*** Block opens ***

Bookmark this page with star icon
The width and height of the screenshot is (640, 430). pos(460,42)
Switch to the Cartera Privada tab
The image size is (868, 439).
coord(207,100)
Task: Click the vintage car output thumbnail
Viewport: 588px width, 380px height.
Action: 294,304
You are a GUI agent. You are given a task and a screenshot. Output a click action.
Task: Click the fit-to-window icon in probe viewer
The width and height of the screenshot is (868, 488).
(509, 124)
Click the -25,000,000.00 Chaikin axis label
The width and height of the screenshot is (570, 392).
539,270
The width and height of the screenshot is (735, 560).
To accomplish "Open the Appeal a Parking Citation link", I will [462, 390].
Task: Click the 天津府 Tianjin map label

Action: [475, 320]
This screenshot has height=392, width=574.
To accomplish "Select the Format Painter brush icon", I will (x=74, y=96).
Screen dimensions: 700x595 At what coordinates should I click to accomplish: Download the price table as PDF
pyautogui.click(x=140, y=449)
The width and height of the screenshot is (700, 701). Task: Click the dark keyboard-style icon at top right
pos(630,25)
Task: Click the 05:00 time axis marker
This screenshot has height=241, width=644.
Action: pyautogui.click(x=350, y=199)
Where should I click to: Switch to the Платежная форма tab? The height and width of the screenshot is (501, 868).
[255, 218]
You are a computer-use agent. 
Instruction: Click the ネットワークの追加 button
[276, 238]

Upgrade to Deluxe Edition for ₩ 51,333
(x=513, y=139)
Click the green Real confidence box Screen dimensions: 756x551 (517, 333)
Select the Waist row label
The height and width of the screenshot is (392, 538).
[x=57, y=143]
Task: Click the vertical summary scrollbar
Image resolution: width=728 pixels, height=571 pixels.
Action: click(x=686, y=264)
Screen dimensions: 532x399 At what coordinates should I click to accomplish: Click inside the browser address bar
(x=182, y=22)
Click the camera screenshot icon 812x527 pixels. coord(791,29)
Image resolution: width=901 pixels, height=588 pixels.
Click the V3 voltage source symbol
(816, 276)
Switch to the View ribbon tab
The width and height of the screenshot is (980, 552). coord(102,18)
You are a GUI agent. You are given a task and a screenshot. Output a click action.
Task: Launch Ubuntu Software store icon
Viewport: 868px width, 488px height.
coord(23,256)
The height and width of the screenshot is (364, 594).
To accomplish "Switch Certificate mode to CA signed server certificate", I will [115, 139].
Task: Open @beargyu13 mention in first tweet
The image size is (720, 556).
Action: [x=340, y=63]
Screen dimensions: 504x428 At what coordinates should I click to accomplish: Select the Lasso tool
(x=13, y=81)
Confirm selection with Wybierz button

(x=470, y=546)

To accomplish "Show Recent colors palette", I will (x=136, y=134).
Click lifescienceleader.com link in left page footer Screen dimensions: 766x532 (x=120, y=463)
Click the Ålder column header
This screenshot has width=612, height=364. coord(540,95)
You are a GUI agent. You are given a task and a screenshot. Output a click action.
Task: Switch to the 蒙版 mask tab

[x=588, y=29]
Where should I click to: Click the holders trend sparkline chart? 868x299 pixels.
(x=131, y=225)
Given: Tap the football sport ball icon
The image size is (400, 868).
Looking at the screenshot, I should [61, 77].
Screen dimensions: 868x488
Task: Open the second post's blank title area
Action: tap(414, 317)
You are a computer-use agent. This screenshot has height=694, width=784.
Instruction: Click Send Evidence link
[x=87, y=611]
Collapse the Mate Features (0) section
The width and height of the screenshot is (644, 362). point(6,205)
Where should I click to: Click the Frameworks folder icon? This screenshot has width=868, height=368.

*** Block closes ***

Problem to work on:
Respond with the count of lines above holding the string "will", and leave out everything else.

Response to the task:
4